Emergency Alerts: Coming to Your Cell Phone?
Emergency alerts may soon be delivered by more than just your television set or old-fashioned radio: The federal government is considering alerting you via text message should a possible natural disaster or terrorist attack directly affect your area.
The Senate Subcommittee on Disaster Prevention and Prediction met this week on Capitol Hill to discuss creating a national, integrated all-hazards alert system that uses digital technology to efficiently send public warnings to Americans.
In case of a national emergency or natural disaster, the president already can communicate with the nation through the Emergency Alert System (EAS).
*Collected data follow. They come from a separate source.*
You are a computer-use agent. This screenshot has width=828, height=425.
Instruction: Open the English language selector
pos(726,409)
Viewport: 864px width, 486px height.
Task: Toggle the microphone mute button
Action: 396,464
However, during the last five decades the system has been in place, a national alert has never been fully activated--not even during the September 11 terrorist attacks.
"It was a good system in its time, but I don't know many people that carry radios around in their pockets anymore," Stevens says. "Therefore, we need to be able to communicate with people on their cell phones and BlackBerries."
The technology to deliver alerts to your PC or handheld device exists, but EAS primarily works at the state and local level to disperse regional messages, including AMBER alerts, hazardous-material incidents, and severe-weather warnings.
"A public-warning interoperability solution will not be achieved by the federal government purchasing a new national emergency alert network or buying a software application," said Richard Taylor, testifying on behalf of the National Emergency Alerting and Response System Initiative. "We need standards for interfacing existing programs."
Hoover echoed that sentiment. "We need legislation to tell us exactly what the integration policy will be," he said.